Thanksgiving starts off almost satirically as an angry Black Friday mob waits impatiently for RiteMart, a Wal Mart knockoff superstore open Thanksgiving night, to open its doors. Soon, the frothing consumers invade the store, causing mayhem and killing shoppers and innocent bystanders in manners which would be considered tame when compared to the rest of the movie's murders. Cut to one year later, and the owner of RiteMart, Thomas Wright (Hoffman) fully intends to open again on Thanksgiving night despite last year's massacre.

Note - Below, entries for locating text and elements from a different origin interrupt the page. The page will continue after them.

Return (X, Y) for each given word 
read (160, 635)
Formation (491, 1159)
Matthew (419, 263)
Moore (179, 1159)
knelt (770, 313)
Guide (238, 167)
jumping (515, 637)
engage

Videos of the event leaked online and the town's sheriff (Dempsey) tries in vain to capture a serial killer who wears a John Carver (the first Massachusetts governor) mask and kills those associated with the previous year's violence one by one.
One of the intended victims is Jessica (Verlaque), Wright's daughter whose former boyfriend Bobby (Brooks) left town after last year's events and is now a prime suspect because the killings started when he returned to Plymouth. We naturally know he isn't the killer, and the movie teases plenty of potential suspects, including the store's former manager Mitch (Dillon), whose wife was among those killed last year by the mob of angry customers. Why did they storm the store like the French stormed the Bastille? The first 100 were to receive free waffle irons, if memory serves.
However, as Thanksgiving moves toward its conclusion, the movie simply becomes a bloodbath and when a victim is baked inside of an oven and the killer stages a Thanksgiving feast in which the victim is the main course, I tapped out. Was that the intent? If it was, it worked, but why do we need movies that are simply trying to outdo the Saw series as torture porn and cringeworthy executions? The only reason I'm awarding Thanksgiving two stars is because, for a while, it was working as a whodunit, but then it devolved into a bloody mess.